One more time I splashed cold water on my face and clenched my jaw as I left the bathroom. I headed straight for the dean’s office. I needed to ask for emergency leave and maybe a few days off. I wasn’t even thinking about what had just happened or why—I was just acting on autopilot.
Thirty-four minutes later, I was pulling into my driveway.
I practically sprinted from the car to the house, opened the door, but the kitchen and living room were empty, so I dashed upstairs to Liam’s loft, taking three steps at a time.
With my heart speeding up, I didn't even bother to knock, just pushed the door open and walked in.
The smell that hit me as I entered nearly knocked me out. It was sweet and enticing, like cherry blossoms in the spring. But with an extra note, like sugary candy. Was it a smell of heat? Could I really sense it?
My heart quickened even more when my eyes fell on the bed.
Liam was lying there, completely naked. He was in the breeding position, his fists clenched, his face turned toward me. A pink dildo was sticking out between his buttocks, looking downright obscene. His head was propped up on pillows.
That was a view I hadn't expected.
"Please…" he mouthed, in a voice I could never refuse, under any circumstances.
But I had to say it because it needed to be said.
"I'm a beta, Liam. What if I can't go into the rut? I might not be enough for you, I might not be able to handle it."
"You can, I know it, I feel it! Please help me—"
"Liam, if I do this to you, it will change everything between us. You may not be ready for it. It may hurt you, and it may make it harder for you to heal from—"
"Please!"
I clenched my eyelids, and the scent literally overwhelmed me. Any attempt to think logically, to resist, to explain, and to justify my reasons was doomed to failure. How could alphas bear it without going crazy? And why the hell did I even smell it if I had never been able to before? What had changed?
"Liam, listen to me now. I'm going to go downstairs and take a shower. During this time, I ask you to think deeply about whether you definitely want this if you want it with me. Think of all the consequences. I won't say no to you because I know you're suffering, but it must be your decision and yours alone!"
"Please, fuck me!"
"Liam, we’ve only known each other for a few days! I beg you, think it over. I’m going to take a shower, but if you’re still sure when I get back, ask me again."

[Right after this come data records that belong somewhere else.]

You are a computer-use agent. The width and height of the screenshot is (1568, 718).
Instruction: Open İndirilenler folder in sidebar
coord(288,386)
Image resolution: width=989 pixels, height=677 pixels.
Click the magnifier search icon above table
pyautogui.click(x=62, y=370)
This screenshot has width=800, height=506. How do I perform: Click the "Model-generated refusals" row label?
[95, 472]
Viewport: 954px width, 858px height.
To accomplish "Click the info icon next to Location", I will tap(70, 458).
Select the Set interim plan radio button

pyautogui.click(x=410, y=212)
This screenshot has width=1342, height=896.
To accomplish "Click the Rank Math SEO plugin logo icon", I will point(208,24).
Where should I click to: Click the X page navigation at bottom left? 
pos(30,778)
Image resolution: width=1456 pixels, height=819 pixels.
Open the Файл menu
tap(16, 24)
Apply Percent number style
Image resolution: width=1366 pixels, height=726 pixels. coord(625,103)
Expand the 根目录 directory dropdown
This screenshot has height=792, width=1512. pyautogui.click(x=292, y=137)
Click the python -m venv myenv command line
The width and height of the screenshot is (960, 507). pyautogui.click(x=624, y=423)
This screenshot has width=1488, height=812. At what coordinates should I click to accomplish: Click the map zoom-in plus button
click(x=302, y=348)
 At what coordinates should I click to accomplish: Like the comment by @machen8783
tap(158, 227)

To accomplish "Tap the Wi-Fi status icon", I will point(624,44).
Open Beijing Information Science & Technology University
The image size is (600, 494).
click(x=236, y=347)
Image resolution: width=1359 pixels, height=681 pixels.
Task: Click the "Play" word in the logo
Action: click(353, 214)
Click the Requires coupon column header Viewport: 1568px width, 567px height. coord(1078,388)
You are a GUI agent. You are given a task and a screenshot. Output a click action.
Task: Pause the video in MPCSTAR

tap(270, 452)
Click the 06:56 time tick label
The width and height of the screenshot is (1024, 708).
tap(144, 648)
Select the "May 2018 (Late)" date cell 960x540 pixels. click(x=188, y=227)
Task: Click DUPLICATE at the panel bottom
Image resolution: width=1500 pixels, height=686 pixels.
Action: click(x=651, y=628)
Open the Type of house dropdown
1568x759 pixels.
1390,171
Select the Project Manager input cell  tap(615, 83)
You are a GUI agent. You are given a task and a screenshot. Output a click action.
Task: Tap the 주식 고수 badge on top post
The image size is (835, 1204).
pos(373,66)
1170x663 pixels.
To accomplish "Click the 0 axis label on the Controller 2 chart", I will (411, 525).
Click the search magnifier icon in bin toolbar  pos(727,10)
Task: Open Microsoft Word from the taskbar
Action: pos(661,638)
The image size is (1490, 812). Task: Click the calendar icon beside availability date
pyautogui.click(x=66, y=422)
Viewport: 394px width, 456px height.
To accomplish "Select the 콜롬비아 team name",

Leaving the room felt almost heroic, but I wanted to give him a few more minutes to weigh the pros and cons. What was happening felt entirely beyond my control, and I wanted him to make this decision consciously—not in the heat of the moment. Acting on impulse could seriously damage our relationship in the future. What if he resented me afterward? Thought poorly of me for taking advantage of him in a vulnerable moment?
It was bothersome to realize that he might be driven only by the heat-typical overwhelming, feverish lust, rather than a genuine wish for intimacy with me. Yet, I had to trust that he wouldn’t ask if there wasn’t real interest on his part. Still, the question remained: was arousal a strong enough reason to change the nature of our relationship? It surely didn’t ease my worry that he might ultimately loathe me afterward, thinking I’d overstepped my role as host. I didn’t want to destroy what was slowly, subtly building between us. But now I felt trapped—he asked, he begged, and refusing could push us apart for good.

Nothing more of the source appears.